По дороге Настя спросила:

– Кто это тебе сказал, будто я – храбрый?

– Никто. Сам решил. Меня, знаешь ли, многие боятся; как-никак, княжий кмет… Чтоб вот так просто подойти и заговорить, нужно или являться очень храбрым, или..

– Или? – с нажимом переспросил " Никанор".

Гришка стушевался.

– Или, значит, тебе реально плохо. Помощи ищешь… Но о таком, братец ты мой, вслух-то не говорят! Давай и мы не будем.

"" Ну что ж. Давай не будем".

***

– У меня жизнь невесёлая. Можно даже сказать, скучная…

– Ох, ну оно понятно, – буркнула Настя. Но кмет, между тем, не унимался:

– Корову-то сам, без моей помощи, выдоить сможешь?..

– Да ты уж вообще, Григорий. Считаешь, я вчера родился?! – хохотнула она.

– Это хорошо, – больше хозяин ничего не сказал, по крайней мере, пока они не вошли во двор.

…Петух на заборе – обыкновенный, серо-белый, никакой особенною красотой не выделяющийся. Будка, в которой спал кудлатый барбос (" Да, все равно", – хмыкнул Гришка, – " я его больше из жалости держу. Воров не собака останавливает, сам понимаешь – они просто знают,что я князев кмет. И не суются."

Двор был бедный, но в общем-то, неплохо содержался. Настя заметила, что он чисто выметен, мусора и хлама в помине нет. "Ну, пусть небогато, " – решила она. – "Мало ли что, может, у человека жалованье маленькое. Не всем же роскошествовать."

Григорий распахнул дверь в сени. Посторонился, пропуская Настю.

– Вот мой дом, – молвил он. – И ты, Никанор, теперь за него в ответе. Вместе со мною.

Девушка (предварительно отерев грязь со своих сапог) не спеша переобулась в сенях. Надев соломенные шлёпанцы, она почувствовала себя куда уютнее, да и то, что от надоевшего чапана теперь можно избавиться, ходить только лишь в рубашке и штанах, несказанно грело душу.

– Рукомойник там, – хозяин указал на дверной проем, ведший, очевидно, в ложницу. – Иди, ополоснись, а я тем временем на кухне кашу согрею. Вечером – уж прости – придется тебе здесь порядок наводить одному; мне в дозор надо…

"Да и слава Богу", – подумала Настя. – " Отовраться, почему не хочу спать на одной кровати с ним, я бы, конечно, смогла, но… муторное это дело, блин!" Впрочем, как оказалось, ложниц тут было две. Правда, во второй стояла не кровать, а широкая лавка, однако ж, учитывая даже и это… объясняться с Григорием не намного проще. "Стесняюсь", – вот и всё , что в итоге сказала она. Кмет поверил.

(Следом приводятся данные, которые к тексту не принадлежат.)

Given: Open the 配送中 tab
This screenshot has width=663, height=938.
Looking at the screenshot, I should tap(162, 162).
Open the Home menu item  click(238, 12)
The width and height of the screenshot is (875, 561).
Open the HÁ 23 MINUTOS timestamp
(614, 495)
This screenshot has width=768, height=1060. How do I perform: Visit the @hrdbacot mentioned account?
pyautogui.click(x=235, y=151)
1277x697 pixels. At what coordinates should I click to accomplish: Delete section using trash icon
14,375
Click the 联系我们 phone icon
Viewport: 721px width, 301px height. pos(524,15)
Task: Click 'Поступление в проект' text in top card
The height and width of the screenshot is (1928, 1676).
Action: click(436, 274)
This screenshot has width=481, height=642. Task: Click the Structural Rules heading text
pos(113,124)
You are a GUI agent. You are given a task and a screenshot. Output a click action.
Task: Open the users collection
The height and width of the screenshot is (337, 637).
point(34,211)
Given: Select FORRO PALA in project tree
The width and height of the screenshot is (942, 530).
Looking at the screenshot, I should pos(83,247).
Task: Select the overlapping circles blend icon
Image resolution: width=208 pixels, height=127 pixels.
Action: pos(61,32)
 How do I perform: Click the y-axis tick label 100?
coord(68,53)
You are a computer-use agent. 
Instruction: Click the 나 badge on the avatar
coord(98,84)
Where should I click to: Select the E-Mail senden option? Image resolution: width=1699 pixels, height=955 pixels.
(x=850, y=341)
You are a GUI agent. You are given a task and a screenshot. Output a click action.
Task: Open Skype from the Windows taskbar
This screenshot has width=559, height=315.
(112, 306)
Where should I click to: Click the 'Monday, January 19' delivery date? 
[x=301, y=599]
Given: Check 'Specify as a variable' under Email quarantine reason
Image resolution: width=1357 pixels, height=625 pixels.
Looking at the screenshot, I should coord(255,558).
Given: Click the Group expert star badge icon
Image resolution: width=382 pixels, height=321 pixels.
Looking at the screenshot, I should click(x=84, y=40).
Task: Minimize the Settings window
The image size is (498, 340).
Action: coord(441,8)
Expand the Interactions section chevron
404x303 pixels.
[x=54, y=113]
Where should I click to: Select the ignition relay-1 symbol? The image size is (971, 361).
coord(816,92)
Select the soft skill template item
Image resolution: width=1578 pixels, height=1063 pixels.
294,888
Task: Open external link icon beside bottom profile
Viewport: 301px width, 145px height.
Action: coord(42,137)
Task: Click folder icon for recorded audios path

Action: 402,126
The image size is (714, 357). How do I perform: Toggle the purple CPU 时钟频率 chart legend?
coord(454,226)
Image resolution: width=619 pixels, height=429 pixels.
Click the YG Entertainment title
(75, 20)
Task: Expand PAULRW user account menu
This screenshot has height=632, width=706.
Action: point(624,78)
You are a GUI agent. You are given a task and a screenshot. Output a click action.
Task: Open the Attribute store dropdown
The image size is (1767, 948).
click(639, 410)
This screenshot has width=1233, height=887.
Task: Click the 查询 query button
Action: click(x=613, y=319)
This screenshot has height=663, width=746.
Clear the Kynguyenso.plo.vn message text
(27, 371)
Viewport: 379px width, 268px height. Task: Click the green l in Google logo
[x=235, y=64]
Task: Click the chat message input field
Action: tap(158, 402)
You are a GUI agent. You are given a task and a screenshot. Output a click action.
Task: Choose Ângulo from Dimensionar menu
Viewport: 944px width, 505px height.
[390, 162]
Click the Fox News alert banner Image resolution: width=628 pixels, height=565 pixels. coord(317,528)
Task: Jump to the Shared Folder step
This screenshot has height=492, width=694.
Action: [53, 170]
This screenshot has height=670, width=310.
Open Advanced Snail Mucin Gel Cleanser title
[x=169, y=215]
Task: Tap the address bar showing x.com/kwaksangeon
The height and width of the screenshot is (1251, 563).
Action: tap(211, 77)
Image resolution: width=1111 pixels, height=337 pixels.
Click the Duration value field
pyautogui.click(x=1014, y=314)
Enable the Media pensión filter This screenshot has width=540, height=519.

Подле умывальника Настя ополоснула руки до локтей и плечи; скинув тапки, похлюпала холодной водой на ноги. Освежившись таким образом, она присоединилась к хозяину – тот уже возился с казанком, полным каши. " Ячка", – про себя улыбнулась наша героиня. – "Как давно я не ела грубой, сытной ячки?" – И – не могла припомнить. Видно, вправду времени-то много прошло…

"Поздравляю", – сказал Петруха. – "Тебе здесь будет хорошо". В ржании савраски и клекоте орла, дружно раздавшихся в ответ, она тоже чувствовала поддержку.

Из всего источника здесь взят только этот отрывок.